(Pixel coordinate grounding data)
◇ ◇ ◇ ◇ ◇ ◇ ◇
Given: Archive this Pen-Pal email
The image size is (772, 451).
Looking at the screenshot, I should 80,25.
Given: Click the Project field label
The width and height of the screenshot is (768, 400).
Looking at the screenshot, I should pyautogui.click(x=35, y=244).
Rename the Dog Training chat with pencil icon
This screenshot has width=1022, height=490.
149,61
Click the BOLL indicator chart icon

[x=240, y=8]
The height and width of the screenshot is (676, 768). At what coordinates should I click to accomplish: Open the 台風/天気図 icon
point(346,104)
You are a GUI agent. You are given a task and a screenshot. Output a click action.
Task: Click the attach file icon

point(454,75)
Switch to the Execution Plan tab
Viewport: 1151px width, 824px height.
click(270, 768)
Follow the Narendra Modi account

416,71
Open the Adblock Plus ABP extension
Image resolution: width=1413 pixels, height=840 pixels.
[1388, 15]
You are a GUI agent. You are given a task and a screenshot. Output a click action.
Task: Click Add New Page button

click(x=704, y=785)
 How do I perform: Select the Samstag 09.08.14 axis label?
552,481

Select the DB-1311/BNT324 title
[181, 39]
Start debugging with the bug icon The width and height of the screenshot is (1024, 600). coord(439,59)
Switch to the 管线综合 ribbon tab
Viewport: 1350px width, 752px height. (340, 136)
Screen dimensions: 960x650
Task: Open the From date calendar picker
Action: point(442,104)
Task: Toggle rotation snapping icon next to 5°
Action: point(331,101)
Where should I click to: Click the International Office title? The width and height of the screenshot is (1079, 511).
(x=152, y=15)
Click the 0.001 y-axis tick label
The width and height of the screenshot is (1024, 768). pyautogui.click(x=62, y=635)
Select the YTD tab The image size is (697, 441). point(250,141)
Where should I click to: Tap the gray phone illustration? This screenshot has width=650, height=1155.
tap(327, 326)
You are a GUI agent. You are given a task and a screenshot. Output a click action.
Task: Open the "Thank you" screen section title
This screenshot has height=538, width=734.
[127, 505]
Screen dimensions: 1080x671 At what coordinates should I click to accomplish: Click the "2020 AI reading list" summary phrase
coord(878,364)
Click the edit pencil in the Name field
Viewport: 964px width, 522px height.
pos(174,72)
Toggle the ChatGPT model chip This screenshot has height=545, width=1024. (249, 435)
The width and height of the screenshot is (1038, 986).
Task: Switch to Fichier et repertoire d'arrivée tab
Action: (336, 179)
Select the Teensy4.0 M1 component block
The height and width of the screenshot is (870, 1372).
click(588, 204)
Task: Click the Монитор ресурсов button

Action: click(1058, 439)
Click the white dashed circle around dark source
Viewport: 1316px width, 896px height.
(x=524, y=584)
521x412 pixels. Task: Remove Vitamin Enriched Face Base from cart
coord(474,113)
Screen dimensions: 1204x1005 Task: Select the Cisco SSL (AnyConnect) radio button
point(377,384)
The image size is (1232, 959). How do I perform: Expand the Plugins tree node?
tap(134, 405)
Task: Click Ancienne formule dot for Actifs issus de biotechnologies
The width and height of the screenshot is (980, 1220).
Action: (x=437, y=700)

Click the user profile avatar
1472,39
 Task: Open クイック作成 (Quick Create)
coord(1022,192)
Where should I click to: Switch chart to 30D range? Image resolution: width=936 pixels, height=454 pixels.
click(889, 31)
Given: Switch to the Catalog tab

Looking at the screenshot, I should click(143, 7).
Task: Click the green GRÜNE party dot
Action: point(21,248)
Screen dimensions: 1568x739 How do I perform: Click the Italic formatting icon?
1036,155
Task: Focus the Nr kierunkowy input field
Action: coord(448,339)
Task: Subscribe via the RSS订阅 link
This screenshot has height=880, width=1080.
◇ ◇ ◇ ◇ ◇ ◇ ◇
▸ **What is required**:
Copy out the data above word for word, starting at its first line and ending with the line that contains "Start debugging with".

▸ **Task result**:
Given: Archive this Pen-Pal email
The image size is (772, 451).
Looking at the screenshot, I should 80,25.
Given: Click the Project field label
The width and height of the screenshot is (768, 400).
Looking at the screenshot, I should pyautogui.click(x=35, y=244).
Rename the Dog Training chat with pencil icon
This screenshot has width=1022, height=490.
149,61
Click the BOLL indicator chart icon

[x=240, y=8]
The height and width of the screenshot is (676, 768). At what coordinates should I click to accomplish: Open the 台風/天気図 icon
point(346,104)
You are a GUI agent. You are given a task and a screenshot. Output a click action.
Task: Click the attach file icon

point(454,75)
Switch to the Execution Plan tab
Viewport: 1151px width, 824px height.
click(270, 768)
Follow the Narendra Modi account

416,71
Open the Adblock Plus ABP extension
Image resolution: width=1413 pixels, height=840 pixels.
[1388, 15]
You are a GUI agent. You are given a task and a screenshot. Output a click action.
Task: Click Add New Page button

click(x=704, y=785)
 How do I perform: Select the Samstag 09.08.14 axis label?
552,481

Select the DB-1311/BNT324 title
[181, 39]
Start debugging with the bug icon The width and height of the screenshot is (1024, 600). coord(439,59)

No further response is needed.